Christina Alberta's Father also features two other important characters: Paul Lambone, a successful writer who befriends Christina Alberta and is mostly treated in a comic vein, and Robert "Bobby" Roothing, an aspiring writer. Bobby finds "Sargon" appealing, in part because he is a veteran of military service in Mesopotamia during the First World War, and helps Mr. Preemby find a room during his "Sargon" phase, counseling him and then rescuing him from the asylum at Cummerdown Hill by taking him to lodgings in Dymchurch. Bobby falls in love with Christina Alberta, who reciprocates but refuses to marry him in order to maintain her independence.Speaking in Vienna in 1928 the psychologist C.G.Jung stated, "My friend the great English writer H.G.Wells has drawn a wonderful picture of this state of affairs in a novel. The hero of his story 'Christina Alberta's Father' is a petty businessman, completely imprisoned in his prosaic surroundings and his business.

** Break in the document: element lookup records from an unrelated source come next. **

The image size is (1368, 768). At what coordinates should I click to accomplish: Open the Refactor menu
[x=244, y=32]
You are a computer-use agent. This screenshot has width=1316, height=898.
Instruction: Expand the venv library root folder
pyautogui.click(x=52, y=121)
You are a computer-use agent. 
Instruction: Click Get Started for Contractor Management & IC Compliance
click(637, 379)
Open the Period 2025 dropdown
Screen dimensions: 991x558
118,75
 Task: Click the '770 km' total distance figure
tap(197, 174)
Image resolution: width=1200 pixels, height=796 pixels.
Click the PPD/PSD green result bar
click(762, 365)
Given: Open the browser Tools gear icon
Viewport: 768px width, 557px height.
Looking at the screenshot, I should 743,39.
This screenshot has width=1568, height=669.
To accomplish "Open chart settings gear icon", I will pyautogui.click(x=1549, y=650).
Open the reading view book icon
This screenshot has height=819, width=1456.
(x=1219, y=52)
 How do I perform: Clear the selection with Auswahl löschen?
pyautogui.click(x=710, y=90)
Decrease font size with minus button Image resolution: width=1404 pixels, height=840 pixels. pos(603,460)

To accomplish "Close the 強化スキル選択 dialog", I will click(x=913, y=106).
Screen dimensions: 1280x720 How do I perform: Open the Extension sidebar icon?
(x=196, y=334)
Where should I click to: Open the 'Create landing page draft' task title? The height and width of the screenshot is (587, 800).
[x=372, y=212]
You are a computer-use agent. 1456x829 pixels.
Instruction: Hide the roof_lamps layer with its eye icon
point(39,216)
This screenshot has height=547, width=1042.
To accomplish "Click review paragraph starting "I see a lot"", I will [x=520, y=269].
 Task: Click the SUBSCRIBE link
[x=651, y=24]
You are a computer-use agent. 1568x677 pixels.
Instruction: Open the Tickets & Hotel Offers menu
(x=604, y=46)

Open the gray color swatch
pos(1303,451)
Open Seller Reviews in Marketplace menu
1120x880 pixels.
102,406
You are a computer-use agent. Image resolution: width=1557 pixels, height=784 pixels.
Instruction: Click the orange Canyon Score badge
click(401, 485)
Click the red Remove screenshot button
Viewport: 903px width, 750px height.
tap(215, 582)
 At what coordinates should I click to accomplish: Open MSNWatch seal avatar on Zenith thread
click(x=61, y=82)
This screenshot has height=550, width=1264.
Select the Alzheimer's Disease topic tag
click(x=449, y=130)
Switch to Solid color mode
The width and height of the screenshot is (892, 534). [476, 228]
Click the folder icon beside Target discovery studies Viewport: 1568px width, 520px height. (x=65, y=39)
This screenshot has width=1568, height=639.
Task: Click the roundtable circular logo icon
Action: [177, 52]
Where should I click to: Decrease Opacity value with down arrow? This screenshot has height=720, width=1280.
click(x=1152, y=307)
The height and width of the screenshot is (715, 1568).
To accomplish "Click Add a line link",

But in his few leisure hours another ego gradually emerges from his subconscious. He fancies he is the re-embodiment of the Babylonian ruler Sargon I, the reincarnation of king of kings. Some kind of Sargon, in various disguises, is hiding in everyone of us. The fact that he cannot get out of the subconscious and is unable to develop himself is often the case of severe psychic disturbances."

==Self-reference==
In Part 3, chapter 3, section 3, Wells references himself and his utopian science fiction: "Christina Alberta's thoughts and speech seemed to him to be moving about without a stitch on, like the people in some horrible Utopia by Wells."